Additionally, some software companies are “Original Equipment Manufacturers” (OEMs), which means that other companies use their components when building new software. For example, when a Dell or HP laptop includes a Microsoft Windows operating system, Windows is an OEM.
However, not all OEM services are as evident as a Windows OS. For example, a software provider may purchase a tool from another provider and build additional capabilities on top of the purchased software.
Why does the Software Bill of Materials matter to security?
When software and hardware companies “resell” components, the contracts often mean that the end-user does not know all the underlying providers.
Consider this example:
- Software Company A contracts with Software Company B to use their code as a component of the Product.
- When a company buys a Product, they only know the about the components that Software Company A tells them.
- Software Company B’s component has a security vulnerability.
- Software Company A should be monitoring for vulnerabilities that impact Product.
- Software Company B releases a security update to its component.

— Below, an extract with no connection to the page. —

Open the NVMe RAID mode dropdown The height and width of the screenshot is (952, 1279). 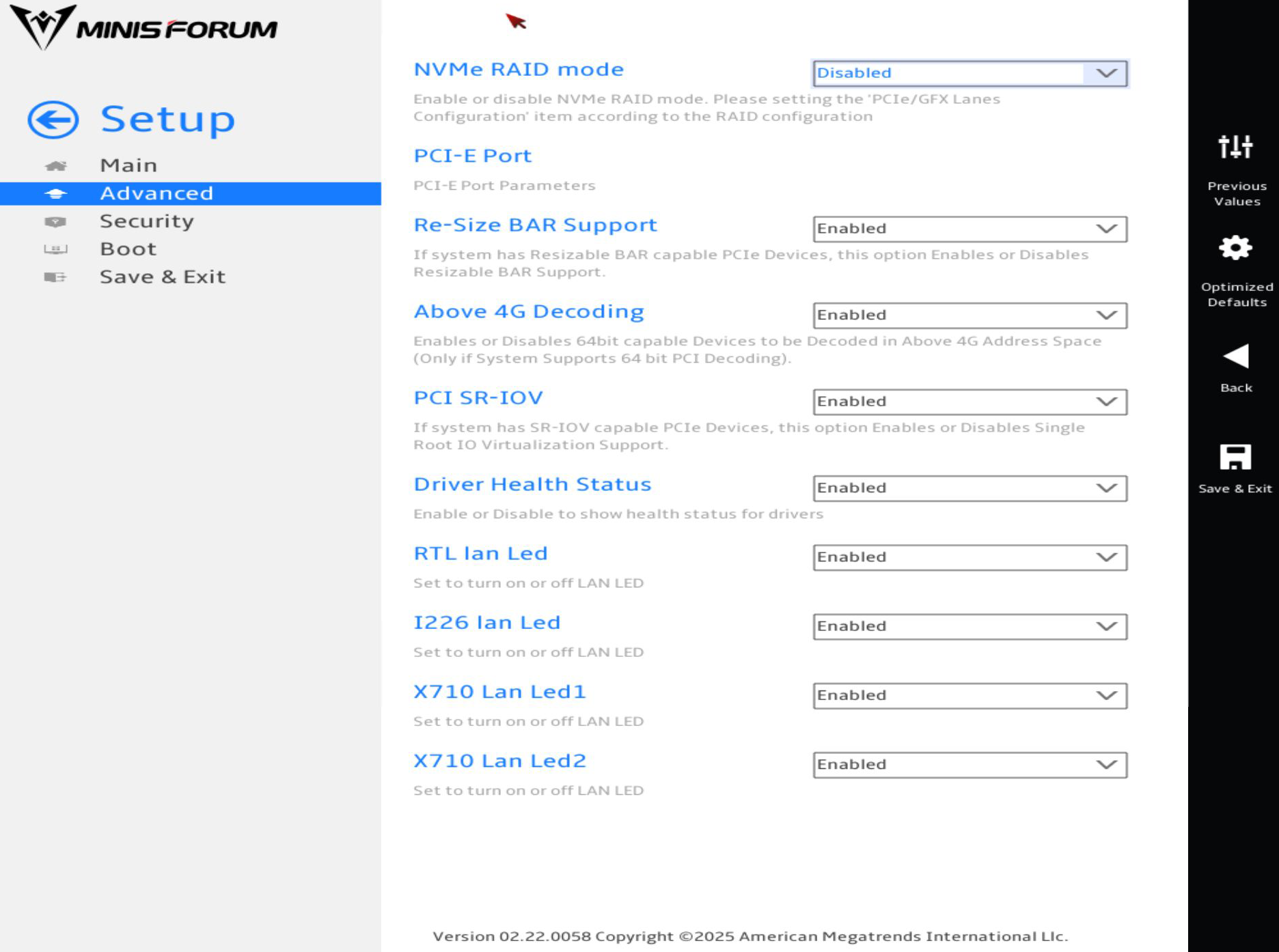click(969, 73)
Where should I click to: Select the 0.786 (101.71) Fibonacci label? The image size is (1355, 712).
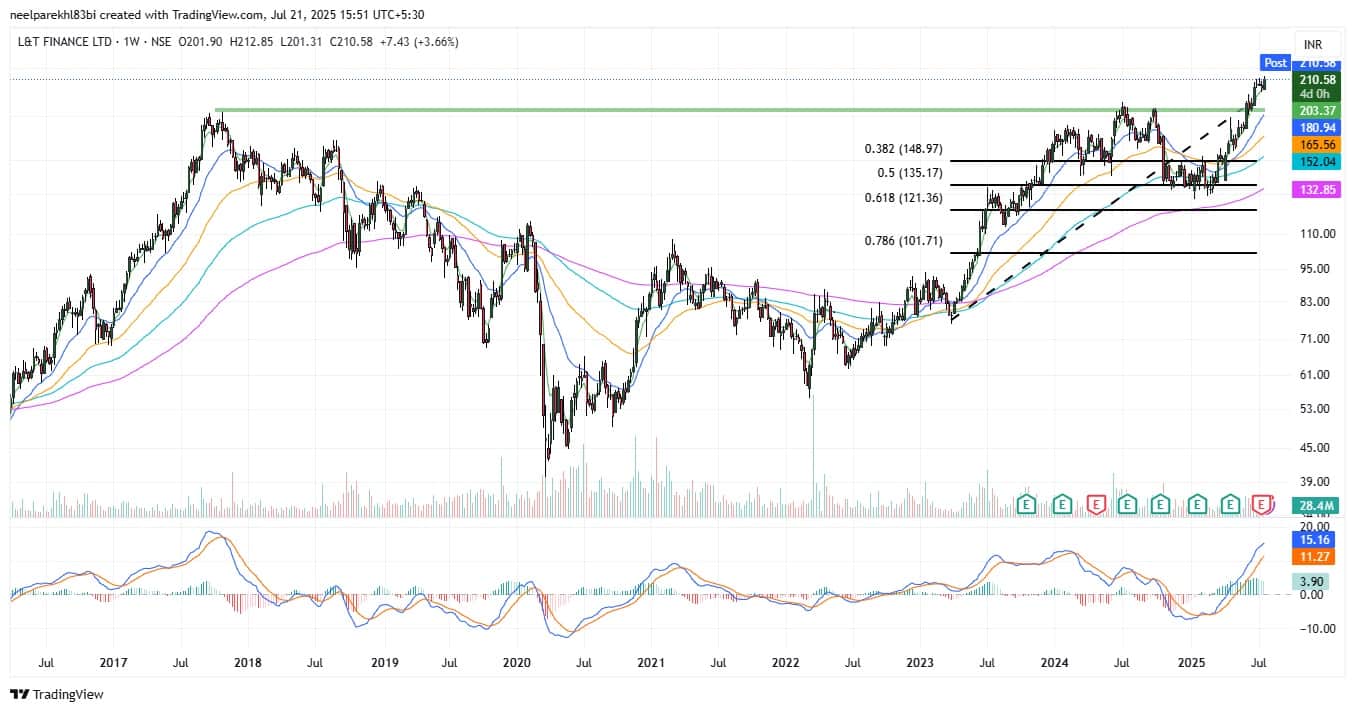pyautogui.click(x=903, y=241)
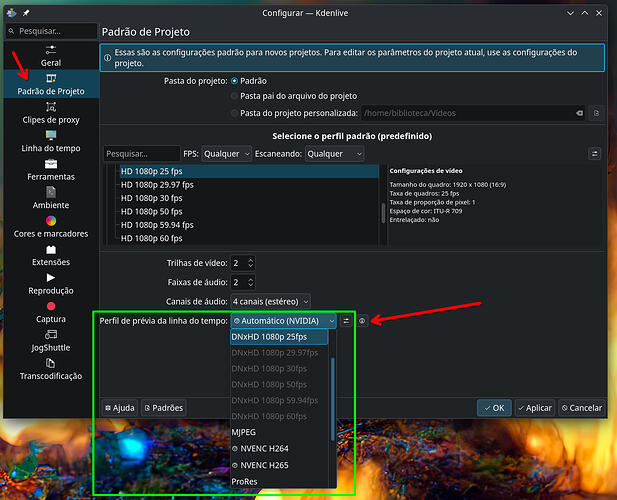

- Software Company A does not install the security update into Product 1 because it would crash Product.
The customer who bought Product 1 assumes that Company A kept its software up to date. The customer does not know that the Product includes the vulnerable component from Company B.
If malicious actors exploit the vulnerability in Company B’s component, the Product is now at risk. The customer’s risk of a data breach increases.
The customer will be held responsible for the data breach arising from the vulnerability, despite not knowing the OEM component is vulnerable.
Where SBOM and Lower-Level Technical Controls Meet
Lower-level technical controls like CIS Benchmarks and Security Technical Implementation Guides (STIGs) give you the security configuration information you need. These technical controls include the security update patch information necessary for hardening software and firmware.
For example, the NIST National Checklist Program Repository includes secure configurations for most software, firmware, and hardware providers. With SBOM, an organization gains more visibility into and control over the software, firmware, and hardware included in its systems. With more visibility, this means that organizations can incorporate ensuring that these components remain updated as part of their security monitoring.
In theory, an SBOM would give organizations a way to hold their vendors accountable for maintaining secure configurations. However, it’s equally likely that vendors will find reasons not to update software, firmware, or hardware. For example, often, updates to configurations conflict with other software or hardware. A vendor may choose to document or provide a waiver for why it did not apply the security update. As SBOM policy rolls out, organizations should look for how this impacts their current technology stack and whether they need to make changes.